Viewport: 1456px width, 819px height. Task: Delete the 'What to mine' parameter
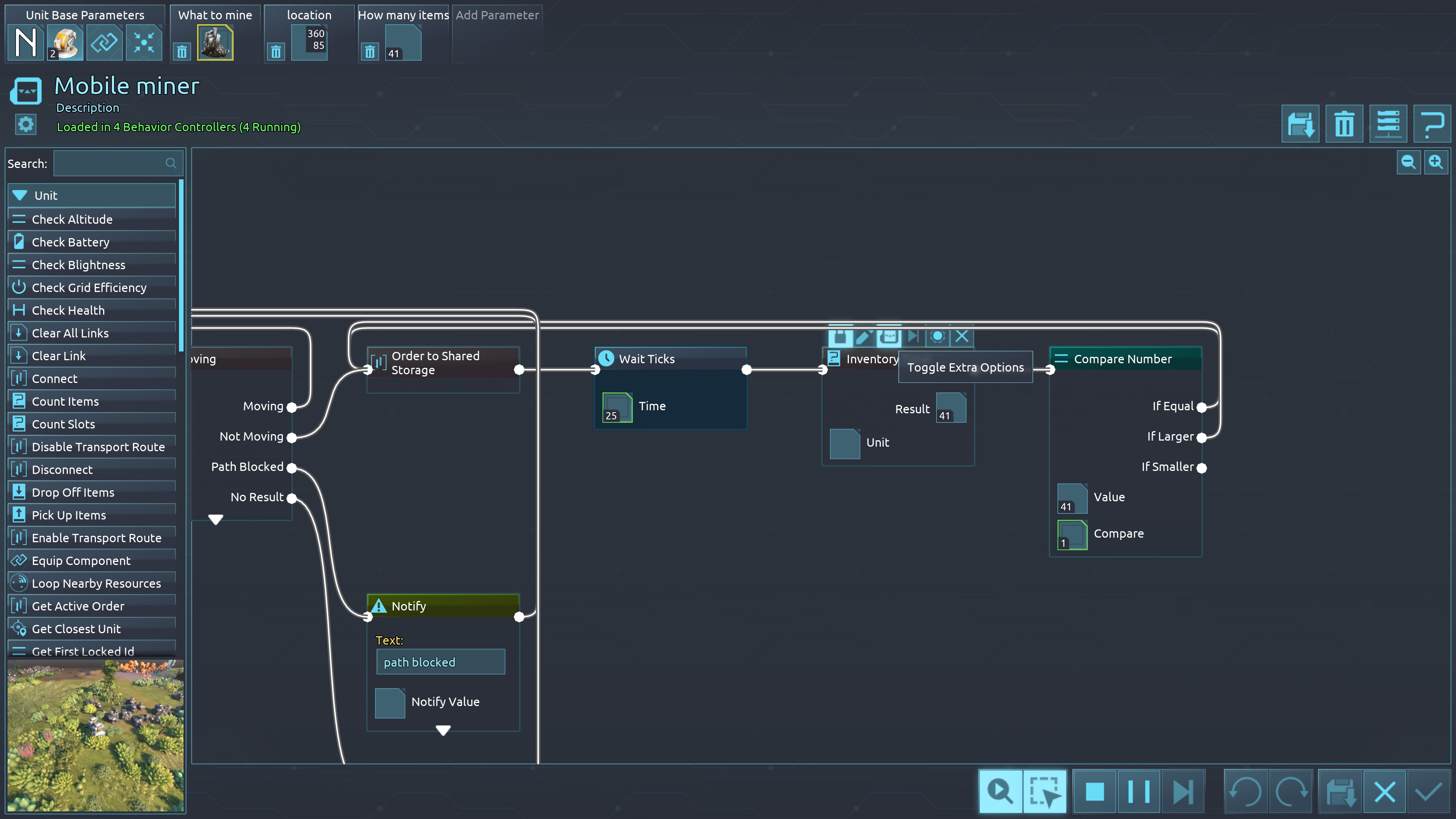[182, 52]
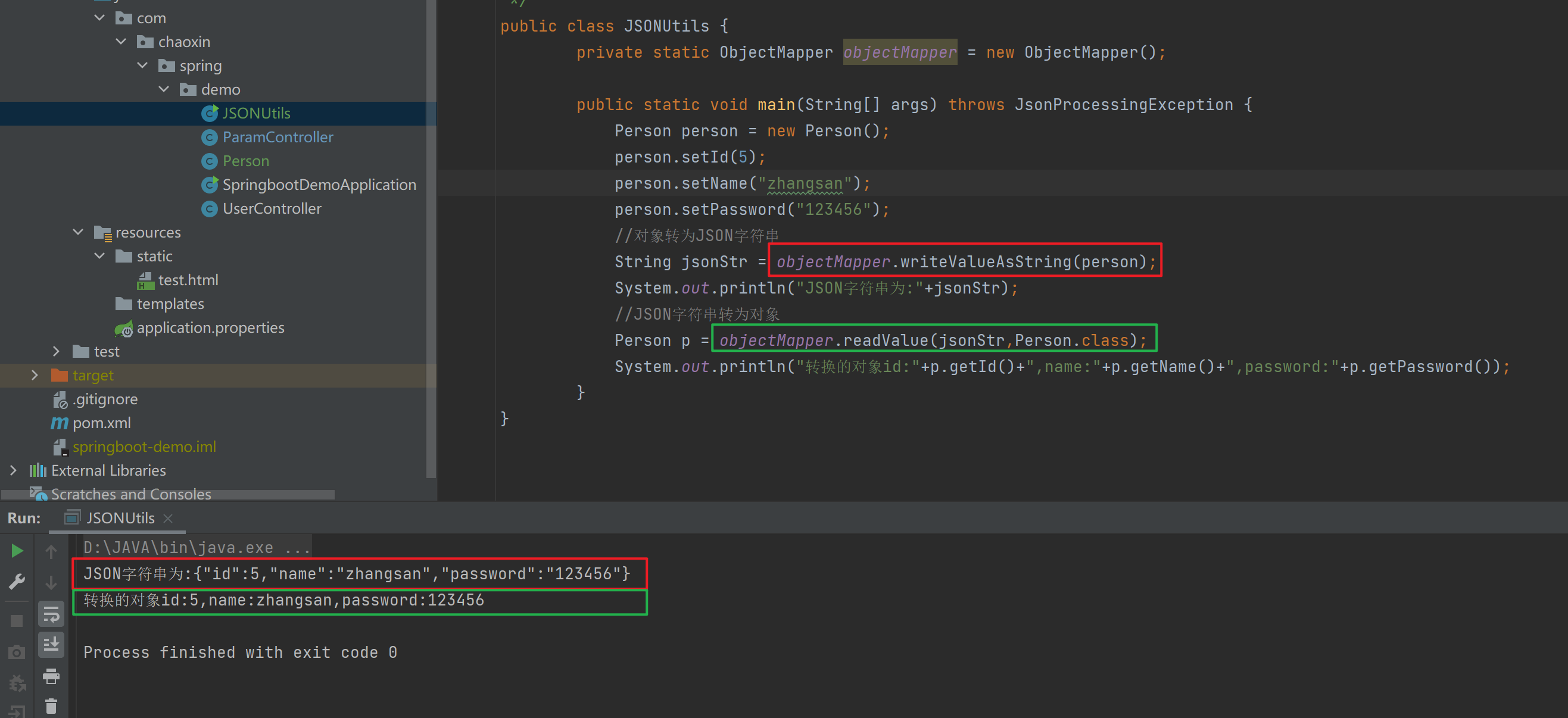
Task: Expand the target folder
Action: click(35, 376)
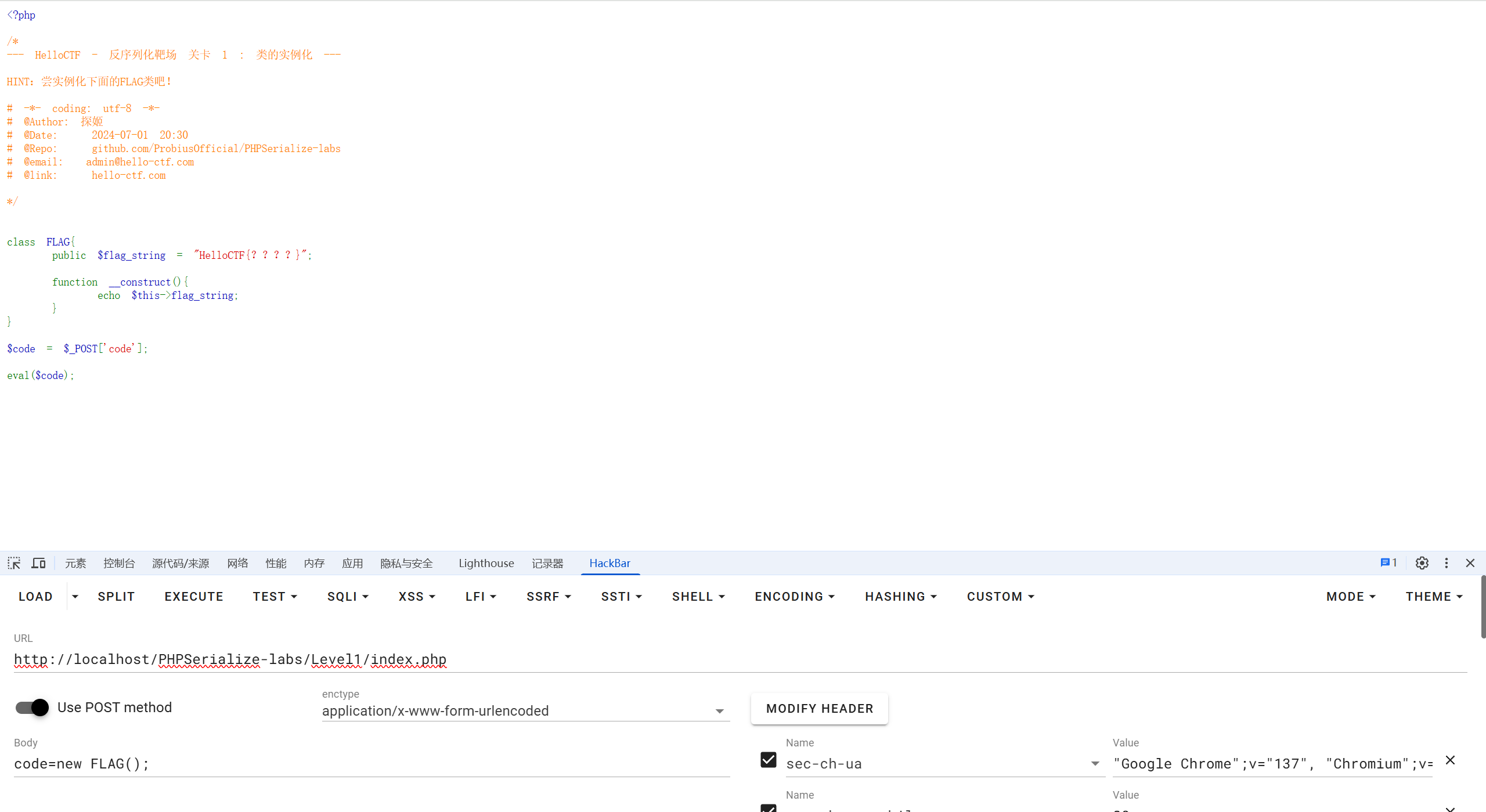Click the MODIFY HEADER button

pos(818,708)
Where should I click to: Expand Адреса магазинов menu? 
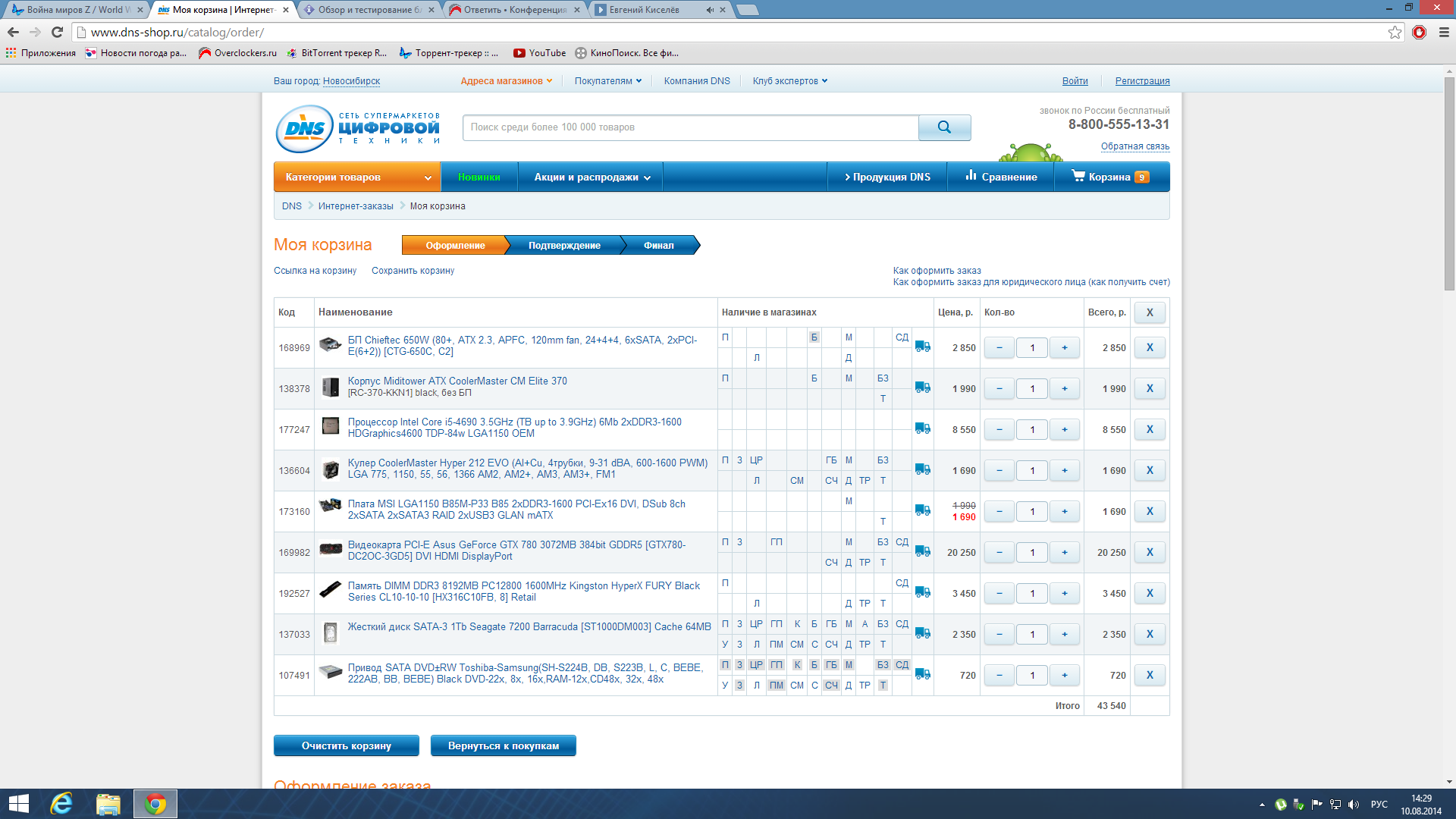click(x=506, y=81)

++++++++

▶ _Work to complete_:
Please write out every line of the listing above exactly, and leave the images behind.

▶ _Answer area_:
Viewport: 1456px width, 819px height. Task: Delete the 'What to mine' parameter
[182, 52]
Task: Expand the target folder
Action: click(35, 376)
Click the MODIFY HEADER button

pos(818,708)
Where should I click to: Expand Адреса магазинов menu? 
click(x=506, y=81)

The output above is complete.